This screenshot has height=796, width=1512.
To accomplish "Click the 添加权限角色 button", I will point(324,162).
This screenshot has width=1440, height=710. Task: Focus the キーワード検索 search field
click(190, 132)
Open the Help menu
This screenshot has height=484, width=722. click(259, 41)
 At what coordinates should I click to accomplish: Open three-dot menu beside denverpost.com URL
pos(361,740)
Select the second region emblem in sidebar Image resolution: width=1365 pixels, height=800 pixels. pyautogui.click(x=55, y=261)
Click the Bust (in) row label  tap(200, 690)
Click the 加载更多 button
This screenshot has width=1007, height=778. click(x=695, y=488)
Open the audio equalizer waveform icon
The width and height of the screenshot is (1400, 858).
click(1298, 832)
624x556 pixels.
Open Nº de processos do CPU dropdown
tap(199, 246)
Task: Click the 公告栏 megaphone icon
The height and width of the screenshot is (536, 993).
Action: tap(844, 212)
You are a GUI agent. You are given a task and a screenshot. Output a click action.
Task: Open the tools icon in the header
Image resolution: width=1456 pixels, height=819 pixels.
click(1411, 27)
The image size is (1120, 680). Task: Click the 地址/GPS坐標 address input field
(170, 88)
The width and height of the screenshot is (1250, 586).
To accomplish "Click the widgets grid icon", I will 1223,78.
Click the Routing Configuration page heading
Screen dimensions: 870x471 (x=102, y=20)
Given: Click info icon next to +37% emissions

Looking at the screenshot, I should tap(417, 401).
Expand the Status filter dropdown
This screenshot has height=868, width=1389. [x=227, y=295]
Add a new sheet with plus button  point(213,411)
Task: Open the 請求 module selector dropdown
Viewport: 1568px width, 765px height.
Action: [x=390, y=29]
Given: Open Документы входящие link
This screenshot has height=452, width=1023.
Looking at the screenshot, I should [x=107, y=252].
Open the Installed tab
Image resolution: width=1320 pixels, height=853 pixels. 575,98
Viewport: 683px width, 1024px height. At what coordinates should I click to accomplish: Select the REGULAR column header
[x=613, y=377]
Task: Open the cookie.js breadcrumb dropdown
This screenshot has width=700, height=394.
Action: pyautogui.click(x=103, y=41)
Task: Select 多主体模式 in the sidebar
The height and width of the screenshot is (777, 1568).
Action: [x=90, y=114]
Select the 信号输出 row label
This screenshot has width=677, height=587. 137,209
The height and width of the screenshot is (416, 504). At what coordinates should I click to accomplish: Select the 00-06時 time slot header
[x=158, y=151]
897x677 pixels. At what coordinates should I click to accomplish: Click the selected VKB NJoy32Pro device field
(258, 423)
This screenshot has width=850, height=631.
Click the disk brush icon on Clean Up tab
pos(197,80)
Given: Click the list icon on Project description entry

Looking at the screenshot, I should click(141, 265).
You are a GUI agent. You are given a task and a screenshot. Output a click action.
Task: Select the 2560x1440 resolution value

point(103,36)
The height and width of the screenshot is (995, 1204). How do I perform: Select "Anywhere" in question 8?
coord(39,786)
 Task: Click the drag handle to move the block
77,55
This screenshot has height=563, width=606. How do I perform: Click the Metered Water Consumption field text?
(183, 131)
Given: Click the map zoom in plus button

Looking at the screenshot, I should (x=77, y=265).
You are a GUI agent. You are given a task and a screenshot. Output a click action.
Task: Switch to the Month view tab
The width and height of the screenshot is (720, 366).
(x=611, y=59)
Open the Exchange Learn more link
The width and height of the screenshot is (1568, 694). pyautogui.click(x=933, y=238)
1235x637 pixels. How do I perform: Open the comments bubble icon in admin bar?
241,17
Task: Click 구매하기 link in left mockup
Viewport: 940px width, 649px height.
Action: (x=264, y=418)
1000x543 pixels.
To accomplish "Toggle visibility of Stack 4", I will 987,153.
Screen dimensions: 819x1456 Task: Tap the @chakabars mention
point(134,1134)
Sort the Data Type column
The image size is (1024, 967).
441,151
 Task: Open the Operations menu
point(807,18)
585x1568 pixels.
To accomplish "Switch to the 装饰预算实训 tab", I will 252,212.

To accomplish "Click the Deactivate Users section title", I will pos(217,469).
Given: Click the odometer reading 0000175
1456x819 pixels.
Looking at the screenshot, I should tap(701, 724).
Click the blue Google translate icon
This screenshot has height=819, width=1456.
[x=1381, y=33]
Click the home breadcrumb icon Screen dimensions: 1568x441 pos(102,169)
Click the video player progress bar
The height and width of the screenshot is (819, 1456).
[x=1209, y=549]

··········

Render all of the data above as a JSON list of strings, one string per line, leaving out any blank lines.

**Output for this exercise**:
[
  "This screenshot has height=796, width=1512.",
  "To accomplish \"Click the 添加权限角色 button\", I will point(324,162).",
  "This screenshot has width=1440, height=710. Task: Focus the キーワード検索 search field",
  "click(190, 132)",
  "Open the Help menu",
  "This screenshot has height=484, width=722. click(259, 41)",
  " At what coordinates should I click to accomplish: Open three-dot menu beside denverpost.com URL",
  "pos(361,740)",
  "Select the second region emblem in sidebar Image resolution: width=1365 pixels, height=800 pixels. pyautogui.click(x=55, y=261)",
  "Click the Bust (in) row label  tap(200, 690)",
  "Click the 加载更多 button",
  "This screenshot has width=1007, height=778. click(x=695, y=488)",
  "Open the audio equalizer waveform icon",
  "The width and height of the screenshot is (1400, 858).",
  "click(1298, 832)",
  "624x556 pixels.",
  "Open Nº de processos do CPU dropdown",
  "tap(199, 246)",
  "Task: Click the 公告栏 megaphone icon",
  "The height and width of the screenshot is (536, 993).",
  "Action: tap(844, 212)",
  "You are a GUI agent. You are given a task and a screenshot. Output a click action.",
  "Task: Open the tools icon in the header",
  "Image resolution: width=1456 pixels, height=819 pixels.",
  "click(1411, 27)",
  "The image size is (1120, 680). Task: Click the 地址/GPS坐標 address input field",
  "(170, 88)",
  "The width and height of the screenshot is (1250, 586).",
  "To accomplish \"Click the widgets grid icon\", I will 1223,78.",
  "Click the Routing Configuration page heading",
  "Screen dimensions: 870x471 (x=102, y=20)",
  "Given: Click info icon next to +37% emissions",
  "Looking at the screenshot, I should tap(417, 401).",
  "Expand the Status filter dropdown",
  "This screenshot has height=868, width=1389. [x=227, y=295]",
  "Add a new sheet with plus button  point(213,411)",
  "Task: Open the 請求 module selector dropdown",
  "Viewport: 1568px width, 765px height.",
  "Action: [x=390, y=29]",
  "Given: Open Документы входящие link",
  "This screenshot has height=452, width=1023.",
  "Looking at the screenshot, I should [x=107, y=252].",
  "Open the Installed tab",
  "Image resolution: width=1320 pixels, height=853 pixels. 575,98",
  "Viewport: 683px width, 1024px height. At what coordinates should I click to accomplish: Select the REGULAR column header",
  "[x=613, y=377]",
  "Task: Open the cookie.js breadcrumb dropdown",
  "This screenshot has width=700, height=394.",
  "Action: pyautogui.click(x=103, y=41)",
  "Task: Select 多主体模式 in the sidebar",
  "The height and width of the screenshot is (777, 1568).",
  "Action: [x=90, y=114]",
  "Select the 信号输出 row label",
  "This screenshot has width=677, height=587. 137,209",
  "The height and width of the screenshot is (416, 504). At what coordinates should I click to accomplish: Select the 00-06時 time slot header",
  "[x=158, y=151]",
  "897x677 pixels. At what coordinates should I click to accomplish: Click the selected VKB NJoy32Pro device field",
  "(258, 423)",
  "This screenshot has width=850, height=631.",
  "Click the disk brush icon on Clean Up tab",
  "pos(197,80)",
  "Given: Click the list icon on Project description entry",
  "Looking at the screenshot, I should click(141, 265).",
  "You are a GUI agent. You are given a task and a screenshot. Output a click action.",
  "Task: Select the 2560x1440 resolution value",
  "point(103,36)",
  "The height and width of the screenshot is (995, 1204). How do I perform: Select \"Anywhere\" in question 8?",
  "coord(39,786)",
  " Task: Click the drag handle to move the block",
  "77,55",
  "This screenshot has height=563, width=606. How do I perform: Click the Metered Water Consumption field text?",
  "(183, 131)",
  "Given: Click the map zoom in plus button",
  "Looking at the screenshot, I should (x=77, y=265).",
  "You are a GUI agent. You are given a task and a screenshot. Output a click action.",
  "Task: Switch to the Month view tab",
  "The width and height of the screenshot is (720, 366).",
  "(x=611, y=59)",
  "Open the Exchange Learn more link",
  "The width and height of the screenshot is (1568, 694). pyautogui.click(x=933, y=238)",
  "1235x637 pixels. How do I perform: Open the comments bubble icon in admin bar?",
  "241,17",
  "Task: Click 구매하기 link in left mockup",
  "Viewport: 940px width, 649px height.",
  "Action: (x=264, y=418)",
  "1000x543 pixels.",
  "To accomplish \"Toggle visibility of Stack 4\", I will 987,153.",
  "Screen dimensions: 819x1456 Task: Tap the @chakabars mention",
  "point(134,1134)",
  "Sort the Data Type column",
  "The image size is (1024, 967).",
  "441,151",
  " Task: Open the Operations menu",
  "point(807,18)",
  "585x1568 pixels.",
  "To accomplish \"Switch to the 装饰预算实训 tab\", I will 252,212.",
  "To accomplish \"Click the Deactivate Users section title\", I will pos(217,469).",
  "Given: Click the odometer reading 0000175",
  "1456x819 pixels.",
  "Looking at the screenshot, I should tap(701, 724).",
  "Click the blue Google translate icon",
  "This screenshot has height=819, width=1456.",
  "[x=1381, y=33]",
  "Click the home breadcrumb icon Screen dimensions: 1568x441 pos(102,169)",
  "Click the video player progress bar",
  "The height and width of the screenshot is (819, 1456).",
  "[x=1209, y=549]"
]